# Instructions to follow:
Below is a listing; return it in full, exactly as it appears.

....

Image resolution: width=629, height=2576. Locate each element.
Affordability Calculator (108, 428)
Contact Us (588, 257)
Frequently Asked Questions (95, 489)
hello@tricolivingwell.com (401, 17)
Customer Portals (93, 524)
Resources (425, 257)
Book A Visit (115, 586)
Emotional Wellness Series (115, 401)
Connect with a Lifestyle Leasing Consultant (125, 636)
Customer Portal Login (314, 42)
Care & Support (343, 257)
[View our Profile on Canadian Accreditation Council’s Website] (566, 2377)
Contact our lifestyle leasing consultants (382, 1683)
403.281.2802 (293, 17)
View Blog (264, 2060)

....

# Result for this task:
Image resolution: width=629, height=2576. Locate each element.
Affordability Calculator (108, 428)
Contact Us (588, 257)
Frequently Asked Questions (95, 489)
hello@tricolivingwell.com (401, 17)
Customer Portals (93, 524)
Resources (425, 257)
Book A Visit (115, 586)
Emotional Wellness Series (115, 401)
Connect with a Lifestyle Leasing Consultant (125, 636)
Customer Portal Login (314, 42)
Care & Support (343, 257)
[View our Profile on Canadian Accreditation Council’s Website] (566, 2377)
Contact our lifestyle leasing consultants (382, 1683)
403.281.2802 (293, 17)
View Blog (264, 2060)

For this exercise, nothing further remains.